[Collected data entries]
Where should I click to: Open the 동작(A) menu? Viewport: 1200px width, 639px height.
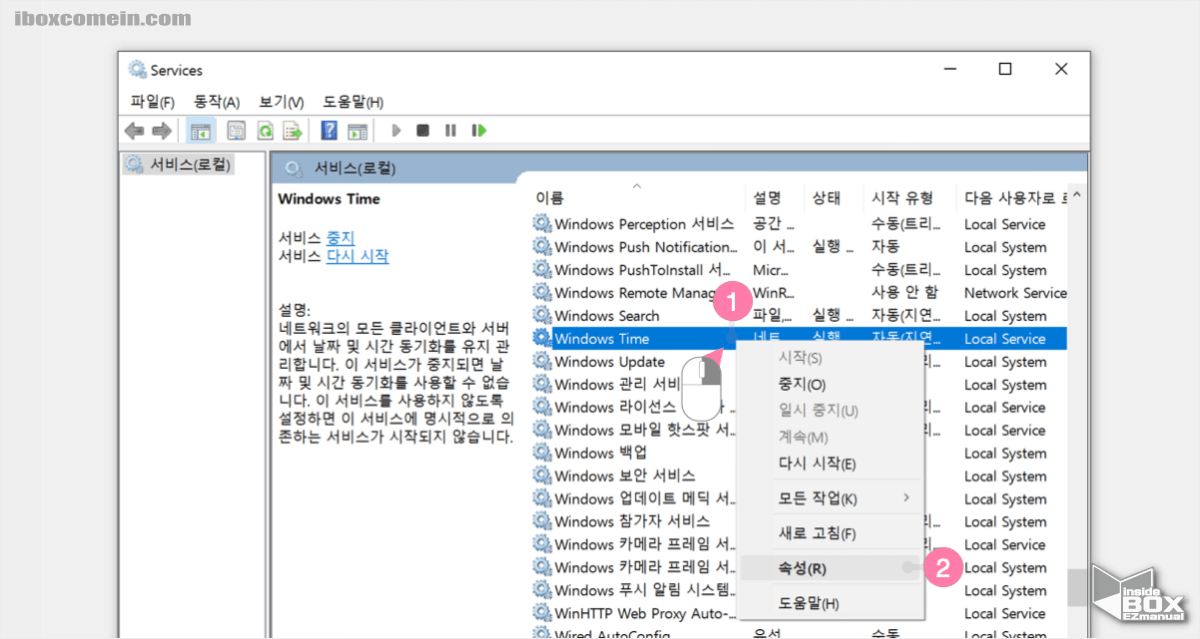[x=215, y=101]
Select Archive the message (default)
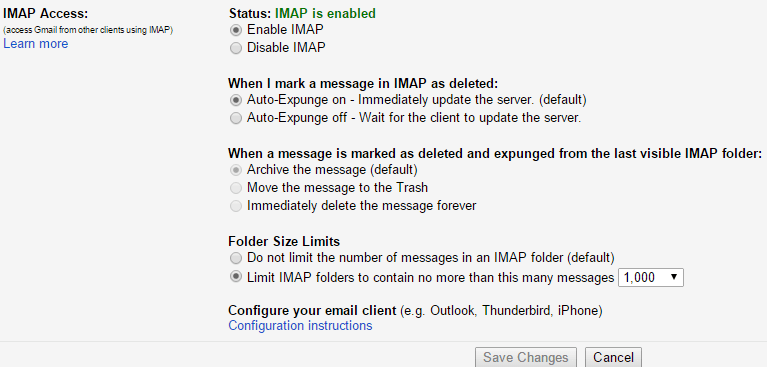Viewport: 767px width, 367px height. point(236,170)
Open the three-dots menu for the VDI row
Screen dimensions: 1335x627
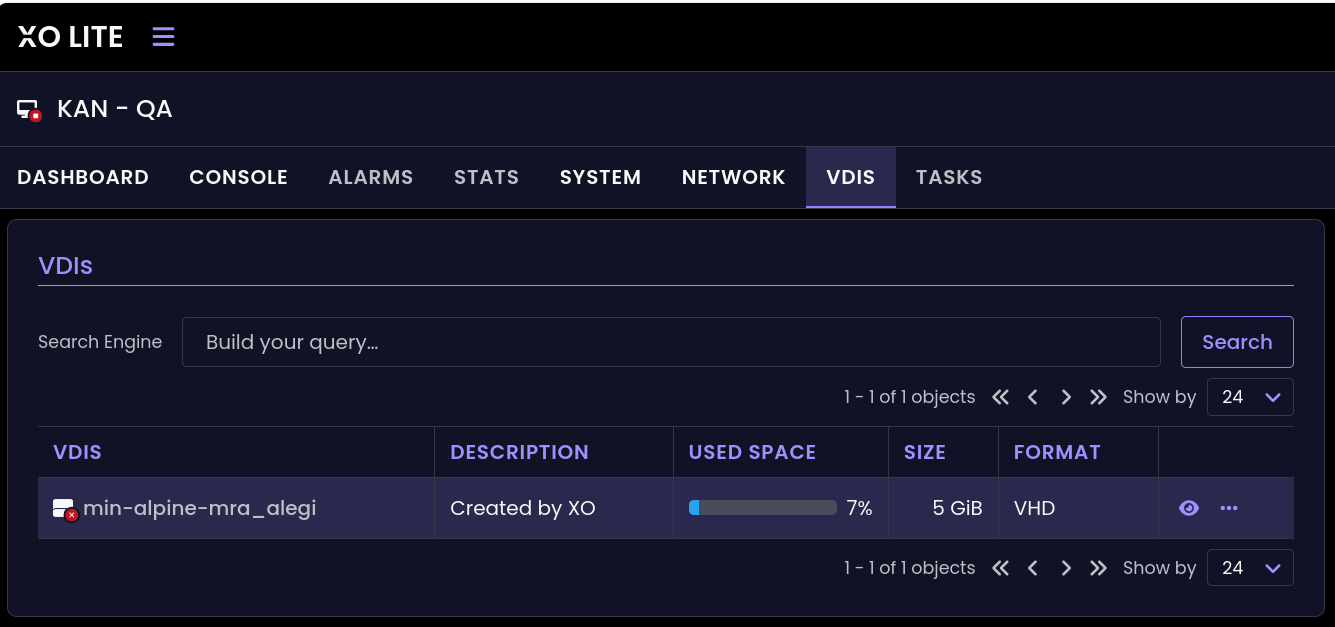tap(1229, 508)
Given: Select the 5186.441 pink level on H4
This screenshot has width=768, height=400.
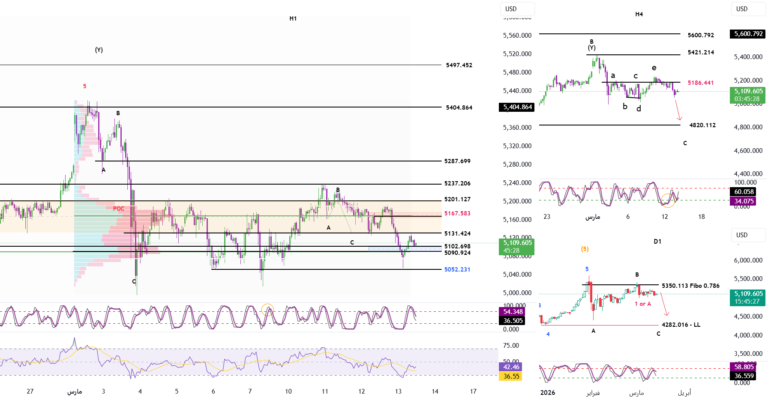Looking at the screenshot, I should coord(702,84).
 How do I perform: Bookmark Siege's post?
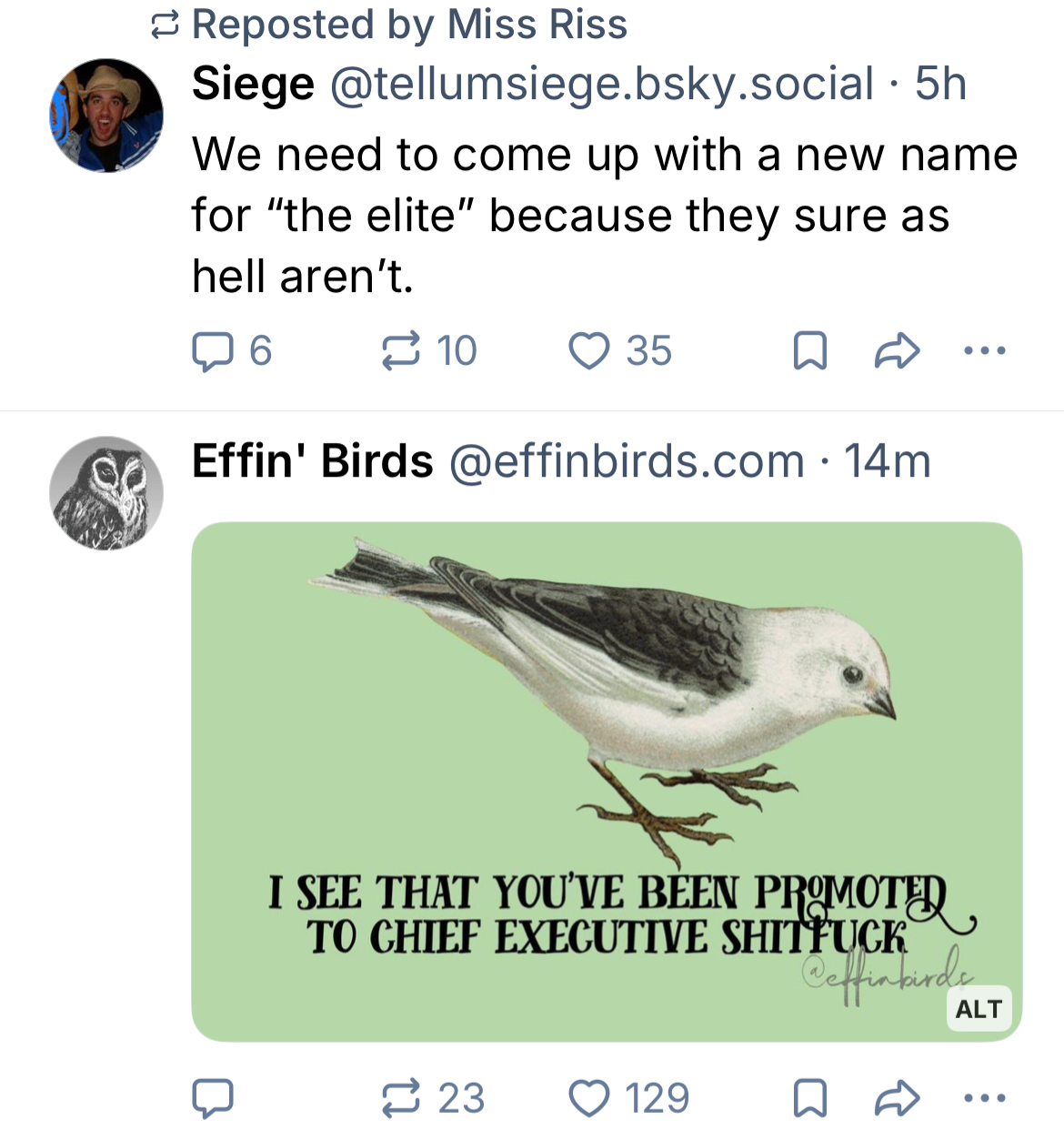pyautogui.click(x=810, y=351)
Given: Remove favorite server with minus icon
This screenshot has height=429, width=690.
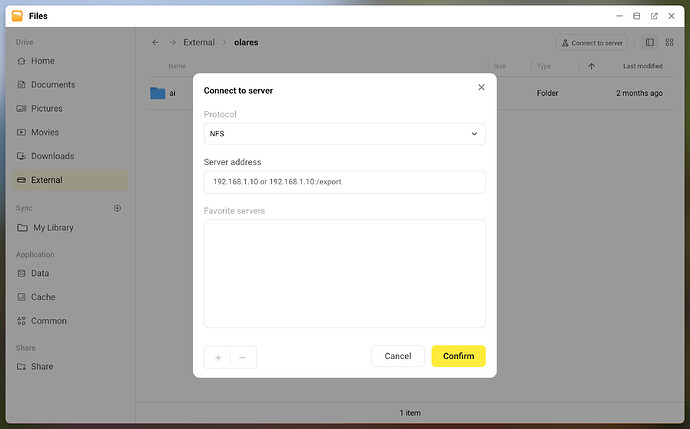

§ **THE TASK**:
Please write out all the data again word for word, but not the pictures.

§ **RESULT OF THIS EXERCISE**:
Where should I click to: Open the 동작(A) menu? Viewport: 1200px width, 639px height.
[x=215, y=101]
Select Archive the message (default)
Viewport: 767px width, 367px height. point(236,170)
Open the three-dots menu for the VDI row
Screen dimensions: 1335x627
tap(1229, 508)
Given: Select the 5186.441 pink level on H4
This screenshot has width=768, height=400.
Looking at the screenshot, I should coord(702,84).
 How do I perform: Bookmark Siege's post?
pyautogui.click(x=810, y=351)
Given: Remove favorite server with minus icon
This screenshot has height=429, width=690.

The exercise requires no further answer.